THE EVENTS OF THE BOURKE STREET TERROR ATTACK
4:20pm Friday November 9: A blue ute mounted a footpath on Bourke Street in Melbourne’s CBD. The car burst into flames.
– Cafe owner Sisto Malaspina, 74, saw the explosion and ran to the aid of the driver. The driver, now known as Hassan Khalif Shire Ali, exited the vehicle and stabbed Mr Malaspina to death.
– Ali then continued his rampage, attacking bystanders at random, including 58-year-old Rodney Patterson and a 24-year-old security guard. Footage shows the security guard was stabbed in the neck.
– The car fire was quickly put out by fire fighters and the bomb squad, who discovered gas cylinders in his car. The cylinders were declared useless shortly after.
– Two young officers were first on the scene, they engaged Ali. He lunged at them repeatedly with a knife.

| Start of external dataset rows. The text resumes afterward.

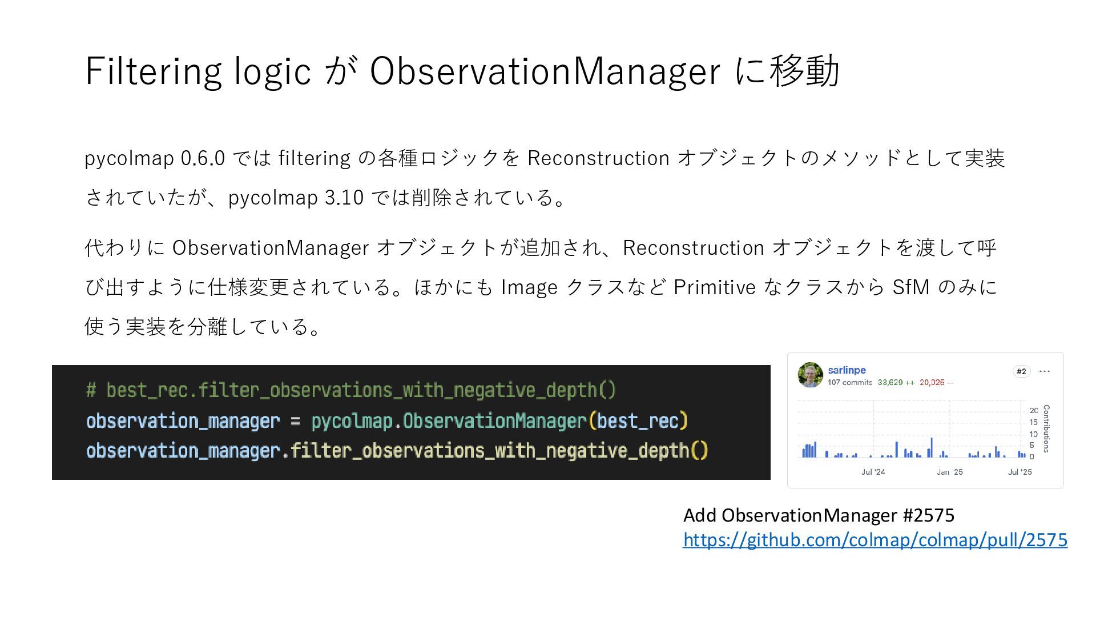
Task: Click the tallest bar in contributions chart
Action: point(932,448)
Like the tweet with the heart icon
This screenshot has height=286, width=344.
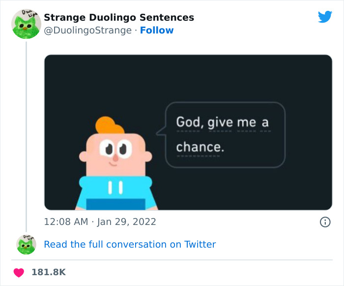18,272
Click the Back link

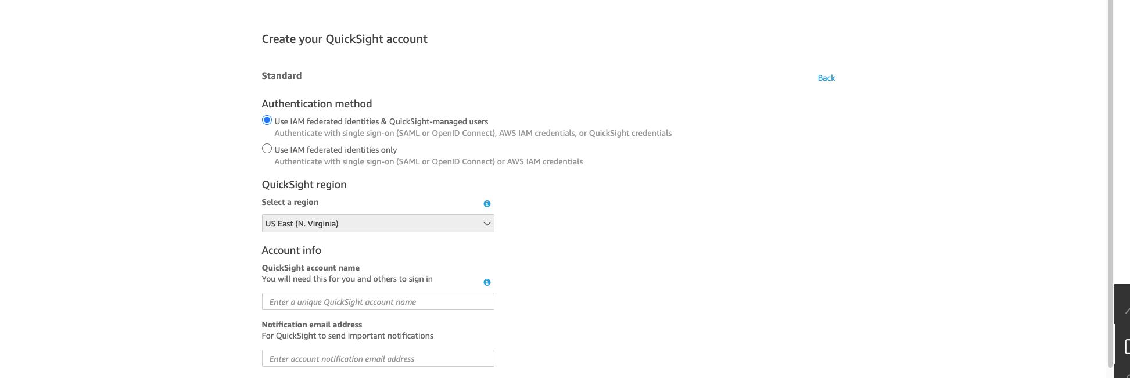tap(826, 78)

– An unnamed hero joined the fray, affectionately nick-named ‘Trolley Man’ after he attempted to stop the knifeman by repeatedly attacking him with a trolley.
– An officer shot Ali in the chest, he dropped to the ground and was arrested.
– He was taken to hospital in a critical condition.
– Police were made aware of other victims of the knife attack. Three men were taken to hospital. Mr Malaspina, who died, and the two other men, who are both in stable conditions.
6pm Friday November 9: Superintendent David Clayton spoke with media and said they were not certain the attack was terror related, but would not rule it out.
8:30pm Friday November 9: Victoria Police commissioner Graham Ashton spoke with media and confirmed the attack was terror related. He also confirmed Ali was known to state and federal police, as well as ASIO.
– Ali died in hospital.
– His identity was revealed, and further affiliations to terror were revealed.
11:30pm Friday November 9: ISIS claim the terror attack in Melbourne.
Saturday November 10: Police raided two homes affiliated with Ali.